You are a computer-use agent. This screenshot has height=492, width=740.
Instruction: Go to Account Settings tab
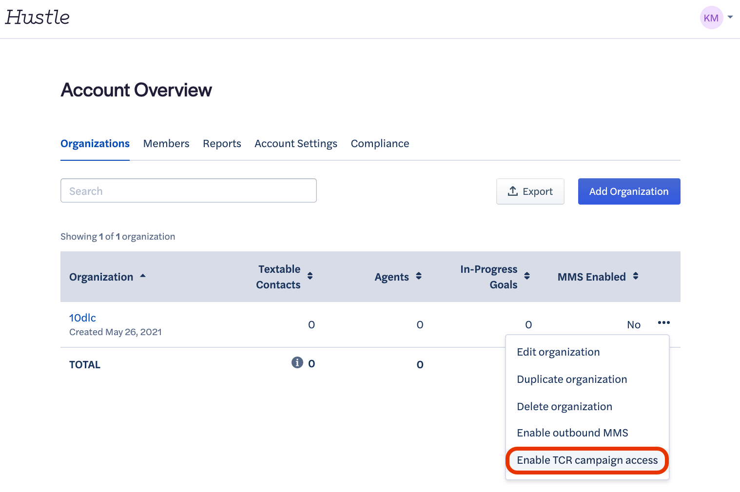(296, 144)
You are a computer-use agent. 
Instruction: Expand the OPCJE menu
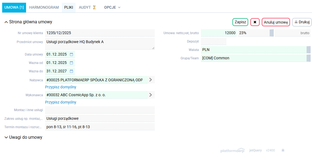(x=112, y=8)
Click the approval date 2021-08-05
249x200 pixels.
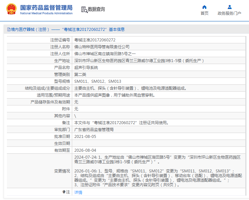coord(85,136)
____________
:: How to complete this task ::
Line count for the word "computer": please state how many lines of the records above contain it, and nothing else.

:: Result of the exercise ::
2